Tonight’s game doesn’t really matter. The meeting between the Vegas Golden Knights and Arizona Coyotes at 7 p.m. on NHL Network in Edmonton is an exhibition before the actual postseason begins, so who cares who wins, right?
It’s meaningless, yes, but taking into account everything that’s happened since March, it might be the most important meaningless game the Golden Knights have ever played. It’s their first game since March 9 and a chance to prove they’re ready for the grind of the postseason.
That’s how they’re looking at it anyway.
“We haven’t played a game in so long, so it’s kind of just trying to get used to everything and hopefully there’s not too much rust,” forward Reilly Smith said. “You can scrimmage as much as you want and play against your teammates, but it’s different when you jump in there in games.
“We’re hoping for the best and hopefully we won’t need that exhibition game too much, but it’s uncharted territory right now so we’re just going to play it by ear.”
This postseason is unlike any other the NHL has ever faced. In a normal year, the regular season bleeds into the postseason with only a couple days off before the playoffs begin.
But because of this year’s indefinite pause, the Golden Knights will have gone 147 days since their last meaningful game.
Coach Peter DeBoer’s response is to treat the contest like a normal game. The league has permitted dressing two additional players, but DeBoer plans to stick with the 20 he’ll be allowed in the actual postseason.
He will also stick with one goalie as opposed to other teams that are switching between two. Marc-Andre Fleury will be in net against the Coyotes.
“We only have one game before the start of the round-robin, so I want it to feel like an important game,” DeBoer said.
The Golden Knights want to return to the same level of play they were showing when the season halted in March. Vegas had won a season-best 11 of 13 games, capped by back-to-back road victories over the Flames and Oilers, cementing the Golden Knights’ spot as Pacific Division champions.
Reclaiming that form is paramount.
“The quicker we can get back to a version of that game, the more success we’re going to have,” DeBoer said. “I’ve seen pieces of it in training camp and scrimmages against each other, but until the live bullets are flying in a live game like (tonight) you don’t know where you’re at, so I’m looking forward to seeing where we’re at that way.”
Players said there are several aspects of the game that are important to lock in during their first live action in months.
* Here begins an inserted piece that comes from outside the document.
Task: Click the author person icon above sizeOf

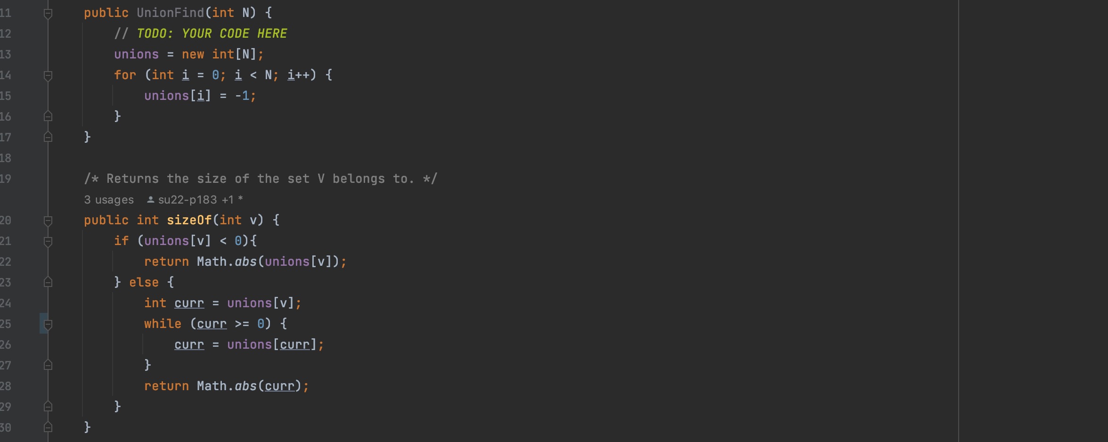Action: point(150,200)
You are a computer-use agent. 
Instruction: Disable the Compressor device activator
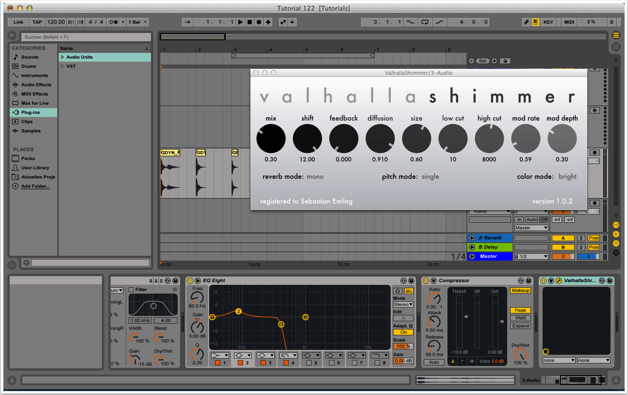(426, 280)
Forward Jonathan Marchessault says “legs and lungs” are a big thing, meaning he wants to make sure conditioning is locked in for when games could go to multiple overtimes.
Defenseman Nate Schmidt will be fixated on his gaps, how he spaces himself from opposing forwards to not allow them to get behind him. It’s the kind of minutiae that is hard to replicate in practice but carries amplified value in the playoffs.
These are competitive athletes at the end of the day and it’s sometimes hard for them to remember that they don’t have to win. The Panthers and Lightning even had a fight in their scrimmage Wednesday. The Golden Knights won’t be laser-focused on the score, but that doesn’t mean they won’t know what’s going on.